The message was clear: no questioning of Castro’s leadership would be tolerated.
There is an element of tragedy in the present impasse confronting the Cuban revolution and the increasing hardship that 40 years of sanctions have imposed upon the Cuban people. This, however, does not alter the essentially bourgeois social character and authoritarian political nature of the Castro regime. On the contrary, the downward trajectory of the Cuban revolution is indissolubly bound up with these political facts.
Political decisions have consequences. Those who presented Castroism and Guevarist guerrilla warfare as a new strategy of revolutionary struggle, superseding the necessity to fight for the development of a conscious socialist leadership and the political independence of the working class, bear a heavy responsibility for the present crisis of revolutionary perspective, not only in Cuba, but throughout Latin America.

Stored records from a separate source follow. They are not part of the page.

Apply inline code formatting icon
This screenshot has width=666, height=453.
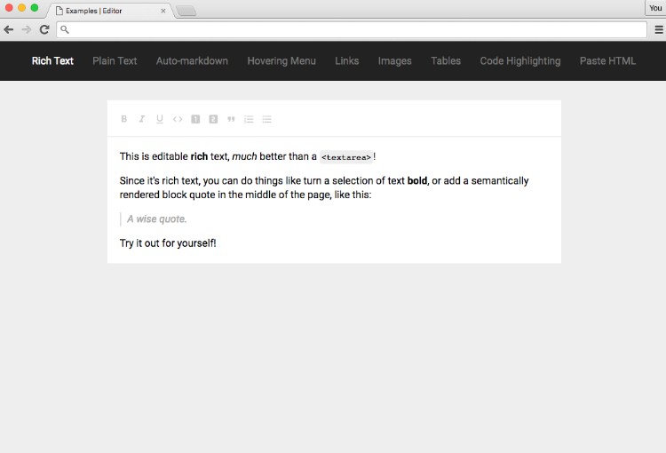point(178,119)

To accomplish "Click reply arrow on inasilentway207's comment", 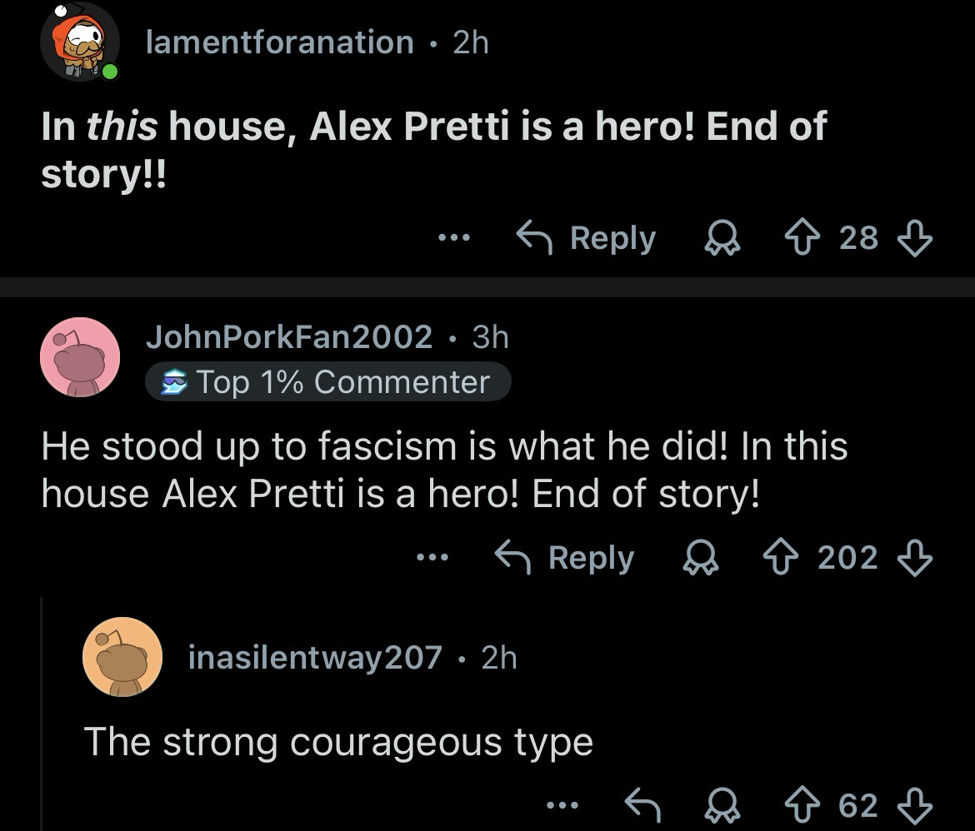I will 643,804.

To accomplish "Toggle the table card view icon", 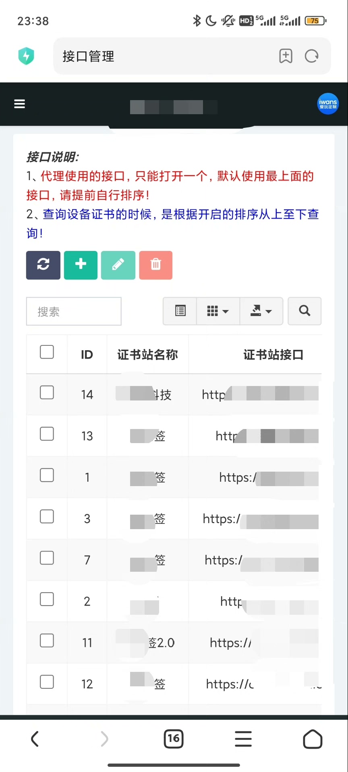I will click(x=180, y=311).
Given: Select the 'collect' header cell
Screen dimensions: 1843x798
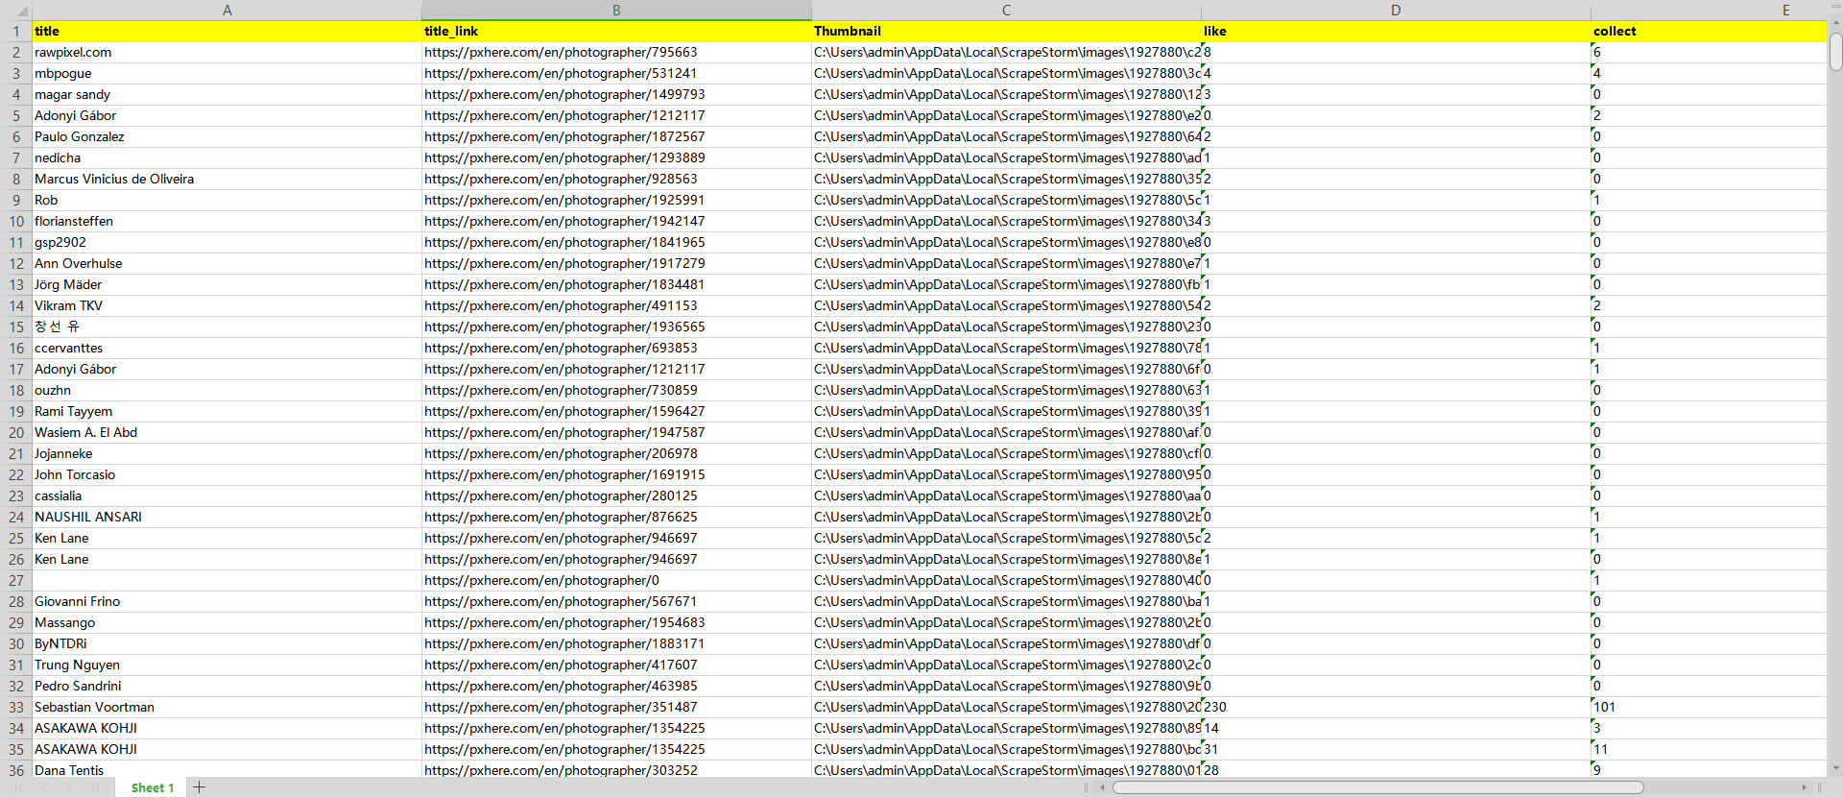Looking at the screenshot, I should [x=1709, y=32].
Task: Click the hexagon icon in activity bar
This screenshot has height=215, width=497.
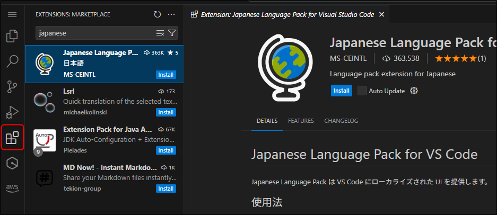Action: 12,164
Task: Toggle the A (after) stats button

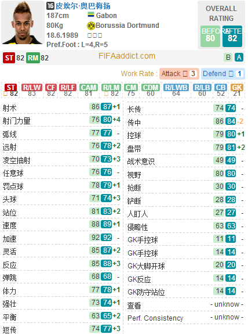Action: (x=239, y=58)
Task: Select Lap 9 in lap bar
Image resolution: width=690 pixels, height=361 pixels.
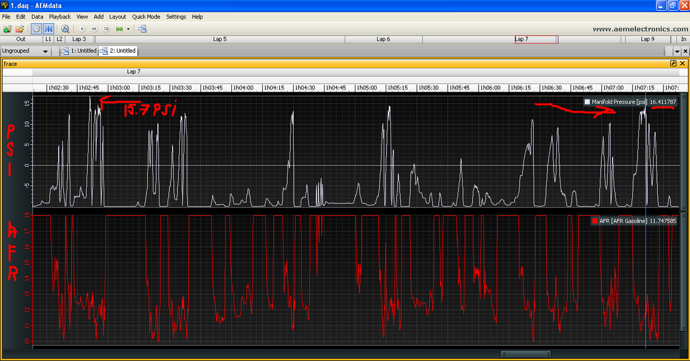Action: (647, 39)
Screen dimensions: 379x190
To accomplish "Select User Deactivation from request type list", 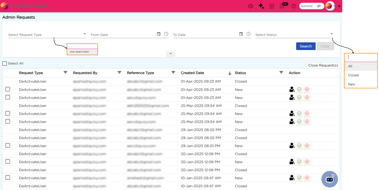I will [80, 52].
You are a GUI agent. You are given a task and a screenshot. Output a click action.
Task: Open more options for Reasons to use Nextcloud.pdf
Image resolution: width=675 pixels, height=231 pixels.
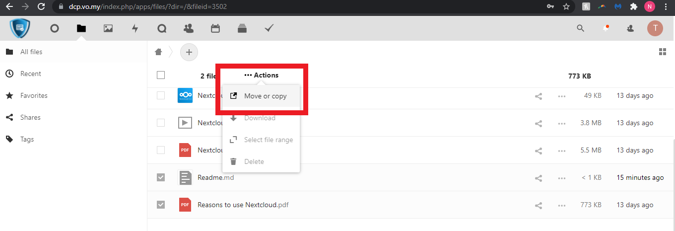(562, 205)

The defense of Cuba from US aggression is primarily a political, rather than a military question. The defeat of any US intervention depends upon the development of a new revolutionary perspective in opposition to the politics of bourgeois nationalism practiced by the Castro regime. It requires the mobilization of the working class—in Cuba itself, in the US and throughout Latin America—as an independent and internationally unified political force fighting for socialism. This is the perspective fought for by the Socialist Equality Party in the United States and its sister parties worldwide in the Fourth International.